- Given data

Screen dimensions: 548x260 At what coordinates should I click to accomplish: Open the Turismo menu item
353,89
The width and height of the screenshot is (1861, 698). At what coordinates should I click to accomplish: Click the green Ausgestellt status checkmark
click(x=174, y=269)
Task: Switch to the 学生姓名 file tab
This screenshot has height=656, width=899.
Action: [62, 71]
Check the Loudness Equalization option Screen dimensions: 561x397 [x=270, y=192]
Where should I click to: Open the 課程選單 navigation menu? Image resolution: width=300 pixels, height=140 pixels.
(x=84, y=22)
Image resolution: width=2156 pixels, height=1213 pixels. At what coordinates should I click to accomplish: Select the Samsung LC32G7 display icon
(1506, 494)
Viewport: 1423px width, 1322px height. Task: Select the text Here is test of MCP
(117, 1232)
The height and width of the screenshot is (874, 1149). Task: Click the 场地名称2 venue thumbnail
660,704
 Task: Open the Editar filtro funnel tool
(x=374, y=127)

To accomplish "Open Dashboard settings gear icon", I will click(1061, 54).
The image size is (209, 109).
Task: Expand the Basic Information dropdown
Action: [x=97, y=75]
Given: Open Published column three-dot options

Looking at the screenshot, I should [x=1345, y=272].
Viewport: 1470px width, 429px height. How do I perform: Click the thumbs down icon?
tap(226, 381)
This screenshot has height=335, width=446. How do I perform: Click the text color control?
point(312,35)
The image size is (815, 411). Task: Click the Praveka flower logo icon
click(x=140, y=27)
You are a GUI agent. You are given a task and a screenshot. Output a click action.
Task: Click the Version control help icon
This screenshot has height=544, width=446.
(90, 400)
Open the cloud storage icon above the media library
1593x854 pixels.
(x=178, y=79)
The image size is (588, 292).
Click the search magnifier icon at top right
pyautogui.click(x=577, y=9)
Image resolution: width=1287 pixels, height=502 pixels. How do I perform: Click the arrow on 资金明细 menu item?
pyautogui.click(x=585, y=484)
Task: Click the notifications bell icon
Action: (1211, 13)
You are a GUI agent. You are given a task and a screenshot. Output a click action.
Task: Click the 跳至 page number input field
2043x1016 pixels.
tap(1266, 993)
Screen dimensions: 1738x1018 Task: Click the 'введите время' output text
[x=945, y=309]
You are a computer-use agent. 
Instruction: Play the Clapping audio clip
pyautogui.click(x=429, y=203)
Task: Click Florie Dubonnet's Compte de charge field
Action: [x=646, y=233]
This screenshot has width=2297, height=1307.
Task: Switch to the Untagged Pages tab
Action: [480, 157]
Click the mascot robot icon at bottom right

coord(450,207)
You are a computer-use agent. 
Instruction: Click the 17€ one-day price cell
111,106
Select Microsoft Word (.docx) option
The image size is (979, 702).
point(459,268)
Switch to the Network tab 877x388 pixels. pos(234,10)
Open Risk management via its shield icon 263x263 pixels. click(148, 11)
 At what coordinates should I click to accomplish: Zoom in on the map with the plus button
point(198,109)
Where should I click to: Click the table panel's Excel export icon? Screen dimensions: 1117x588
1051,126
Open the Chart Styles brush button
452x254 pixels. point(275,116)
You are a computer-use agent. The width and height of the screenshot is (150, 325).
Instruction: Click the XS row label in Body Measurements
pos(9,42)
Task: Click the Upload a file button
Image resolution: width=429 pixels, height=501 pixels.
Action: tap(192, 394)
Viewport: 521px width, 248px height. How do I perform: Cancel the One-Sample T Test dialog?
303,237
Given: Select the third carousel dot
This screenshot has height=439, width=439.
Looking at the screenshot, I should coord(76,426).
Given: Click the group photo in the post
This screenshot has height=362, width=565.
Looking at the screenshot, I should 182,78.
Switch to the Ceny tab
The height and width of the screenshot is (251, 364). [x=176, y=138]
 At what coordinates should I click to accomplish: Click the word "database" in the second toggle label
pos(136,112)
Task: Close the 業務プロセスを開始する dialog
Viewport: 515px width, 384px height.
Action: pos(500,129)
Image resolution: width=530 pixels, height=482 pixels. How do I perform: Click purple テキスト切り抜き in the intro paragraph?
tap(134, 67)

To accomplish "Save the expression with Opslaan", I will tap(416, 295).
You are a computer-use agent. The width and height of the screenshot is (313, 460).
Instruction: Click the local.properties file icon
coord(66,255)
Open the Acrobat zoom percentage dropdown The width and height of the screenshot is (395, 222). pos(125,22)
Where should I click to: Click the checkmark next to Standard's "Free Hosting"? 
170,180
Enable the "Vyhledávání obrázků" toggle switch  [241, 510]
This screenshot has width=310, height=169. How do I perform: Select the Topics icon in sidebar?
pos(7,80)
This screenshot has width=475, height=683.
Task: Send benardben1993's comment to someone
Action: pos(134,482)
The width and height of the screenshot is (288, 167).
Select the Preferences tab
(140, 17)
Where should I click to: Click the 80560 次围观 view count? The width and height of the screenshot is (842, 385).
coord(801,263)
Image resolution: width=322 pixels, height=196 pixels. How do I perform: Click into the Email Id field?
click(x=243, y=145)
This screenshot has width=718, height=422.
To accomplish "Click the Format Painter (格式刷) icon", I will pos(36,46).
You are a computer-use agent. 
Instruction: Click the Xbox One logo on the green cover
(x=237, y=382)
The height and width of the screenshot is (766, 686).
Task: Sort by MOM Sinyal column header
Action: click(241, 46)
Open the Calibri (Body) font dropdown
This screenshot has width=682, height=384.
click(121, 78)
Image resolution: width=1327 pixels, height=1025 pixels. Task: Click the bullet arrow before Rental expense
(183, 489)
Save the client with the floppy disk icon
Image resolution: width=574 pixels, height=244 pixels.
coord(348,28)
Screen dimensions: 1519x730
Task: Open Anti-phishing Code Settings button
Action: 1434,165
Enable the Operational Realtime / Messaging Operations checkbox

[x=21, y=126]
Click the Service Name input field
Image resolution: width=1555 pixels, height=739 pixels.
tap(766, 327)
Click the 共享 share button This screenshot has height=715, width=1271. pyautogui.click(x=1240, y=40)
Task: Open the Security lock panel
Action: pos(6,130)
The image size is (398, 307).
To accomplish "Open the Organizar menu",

- Stated exercise
List every line of the items above that contains the word "dimensions", matching case exactly.

- Response to the exercise
Screen dimensions: 548x260 At what coordinates should I click to accomplish: Open the Turismo menu item
Check the Loudness Equalization option Screen dimensions: 561x397 [x=270, y=192]
Screen dimensions: 1738x1018 Task: Click the 'введите время' output text
Where should I click to: Click the table panel's Excel export icon? Screen dimensions: 1117x588
Screen dimensions: 1519x730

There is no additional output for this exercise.